With the addition of the new black box theatre and the Maedgen Theatre, students and faculty will get a sense of how they can use this new space and what its potential is, Nolen said.
A new building signals a number of things, Nolen said, one of them being that the college strongly supports the growth that has been happening in the School of Theatre and Dance. Much of the work that Mark Charney, director of the School of Theatre and Dance, has done has pushed the faculty, staff and students to create initiatives and discover what interests them as artists, he said.
“Students become re-inspired with the possibility of what else can now happen and how they can further productions. The possibilities are summed up in one word: boundless,” Nolen said. “The new building has given faculty, staff and students the boost and has added to the positive energy moving forward.”

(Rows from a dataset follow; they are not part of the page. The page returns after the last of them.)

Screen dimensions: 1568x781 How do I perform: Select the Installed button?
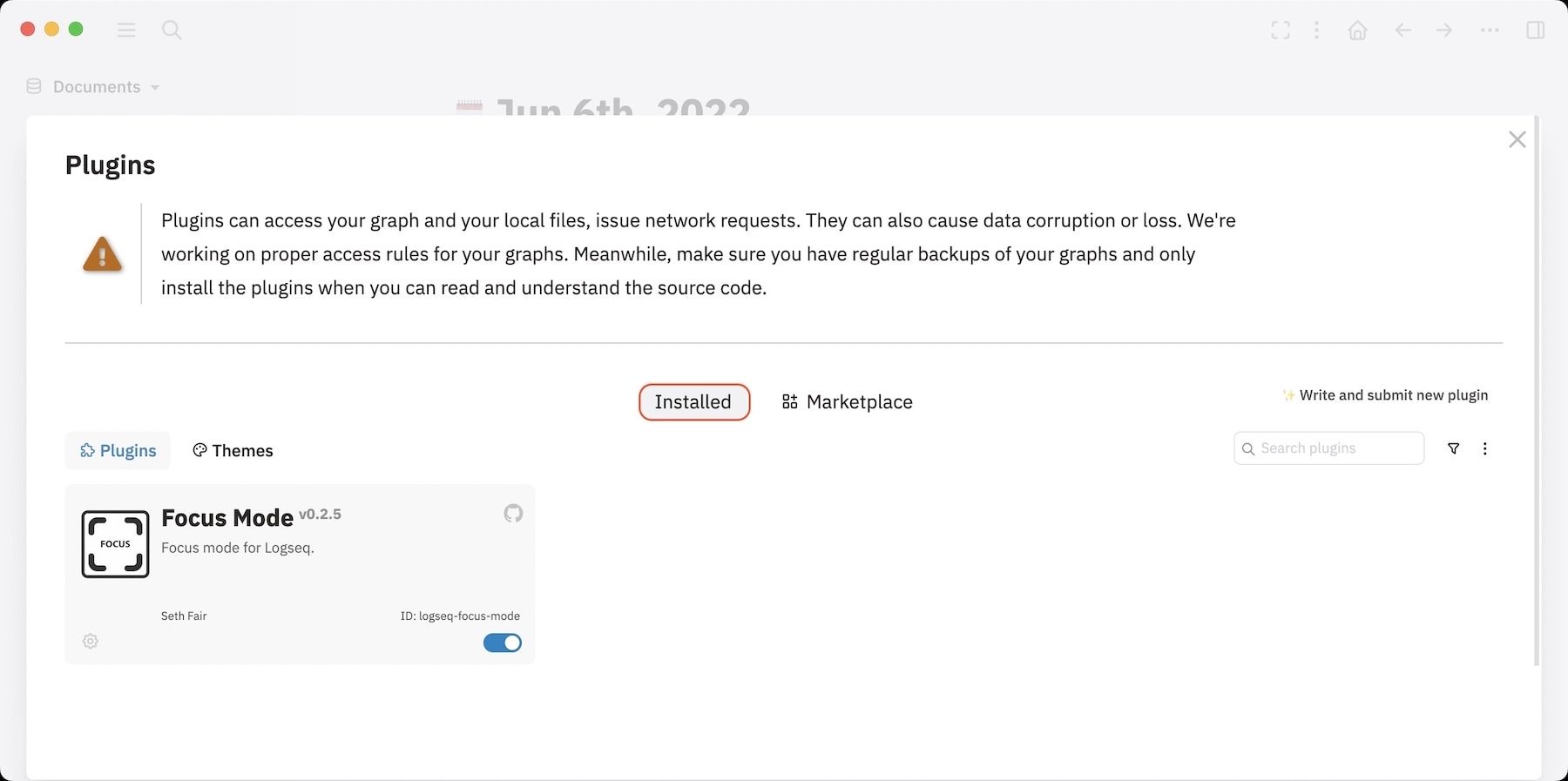pos(693,402)
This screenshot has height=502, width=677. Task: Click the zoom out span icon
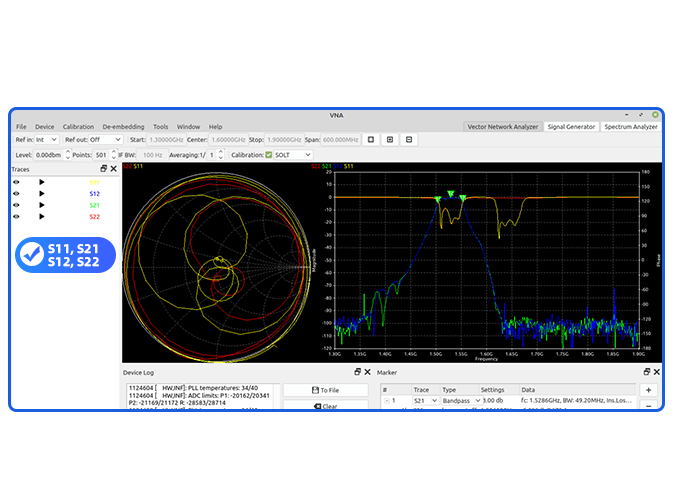coord(409,140)
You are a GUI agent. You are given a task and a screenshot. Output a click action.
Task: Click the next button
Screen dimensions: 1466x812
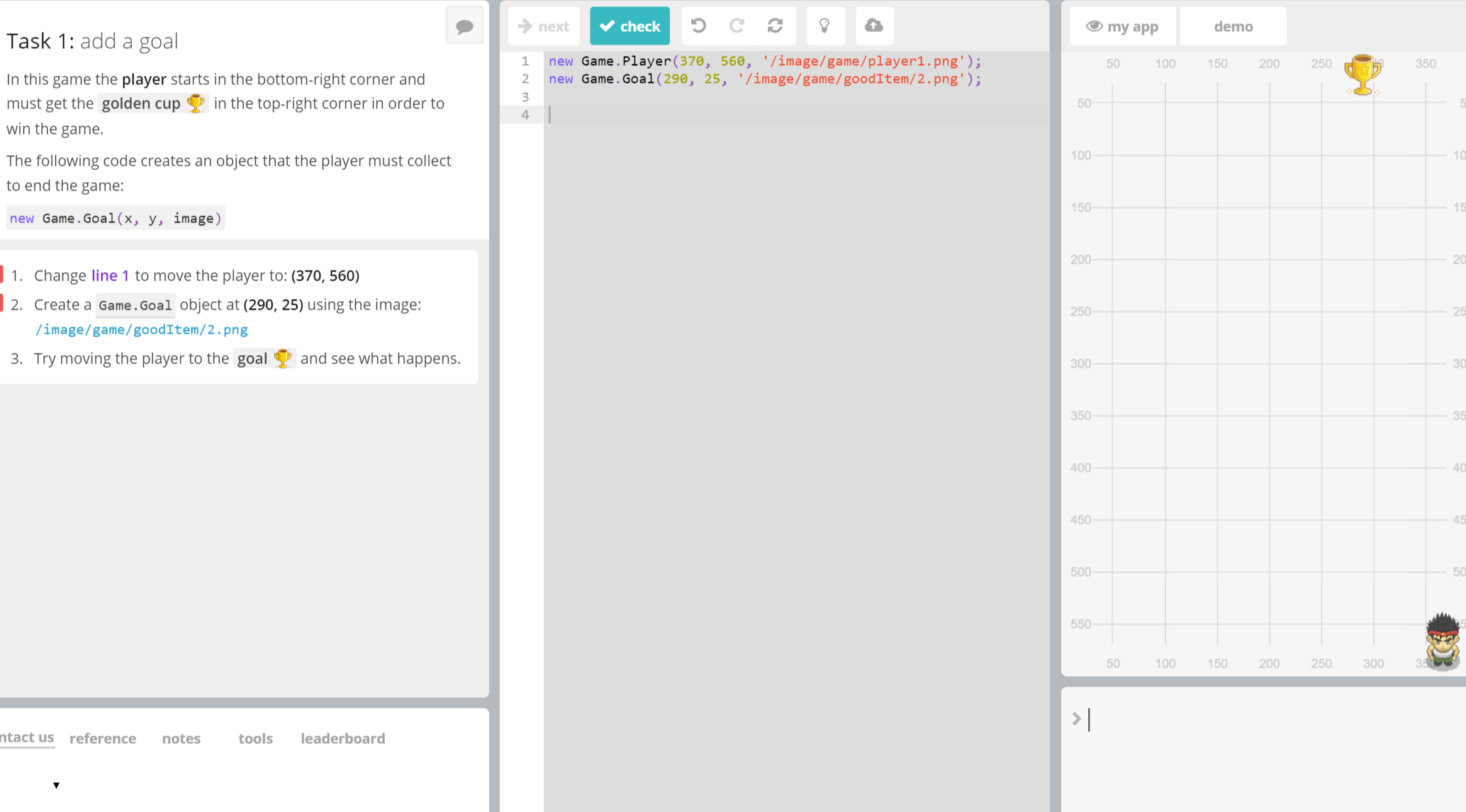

Although the Maedgen Theatre just opened its door, Nolen said this construction is only Phase 1. Phase 2 will be tearing down the building that surrounds the Maedgen Theatre. In its place will be a state-of-the-art facility that will house the school’s costume shop and the dean’s offices, he said.
Along with the new building, Nolen said doing new plays is also an exciting aspect of this season, as well as the devised work they will do at the end of the year. The plays reflect the excitement and newness surrounding the upcoming season.
“It’s a season of new plays and older plays rediscovered. It’s a lot of new, and some great old, so it’s a great season for me as a faculty member to look at,” he said. “The opportunities to stretch and grow are exciting to imagine, and it’s great as a faculty to see students actually commit to that growth and change.”
Nolen said he hopes students around campus will come by and see a play this year. To him, it is important that people expose themselves to the arts and see what is happening with the arts on campus.
“It’s becoming a part of the community,” he said. “And I hope that the major part of our community will come over and witness the powerful experience of theatre and dance combined.”